= Records supplied =
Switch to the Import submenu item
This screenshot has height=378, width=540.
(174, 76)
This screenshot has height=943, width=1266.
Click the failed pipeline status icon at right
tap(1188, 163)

---

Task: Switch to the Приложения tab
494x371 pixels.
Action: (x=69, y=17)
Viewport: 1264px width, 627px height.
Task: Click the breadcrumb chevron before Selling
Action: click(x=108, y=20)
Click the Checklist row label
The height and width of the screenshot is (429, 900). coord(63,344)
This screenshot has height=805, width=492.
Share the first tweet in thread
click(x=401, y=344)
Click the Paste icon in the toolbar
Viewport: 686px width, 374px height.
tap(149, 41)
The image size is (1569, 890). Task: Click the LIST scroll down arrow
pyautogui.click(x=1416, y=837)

= Request =
Convert the records, everything from the line containing "This screenshot has height=943, width=1266." down to the line containing "tap(1188, 163)", into a two-column CSV with the header instruction,response. Give one row per record: its text in the first field and its answer in the second, each field quoted and with line breaks replaced by spaces.

= Reply to the task =
instruction,response
"This screenshot has height=943, width=1266. Click the failed pipeline status icon at right","tap(1188, 163)"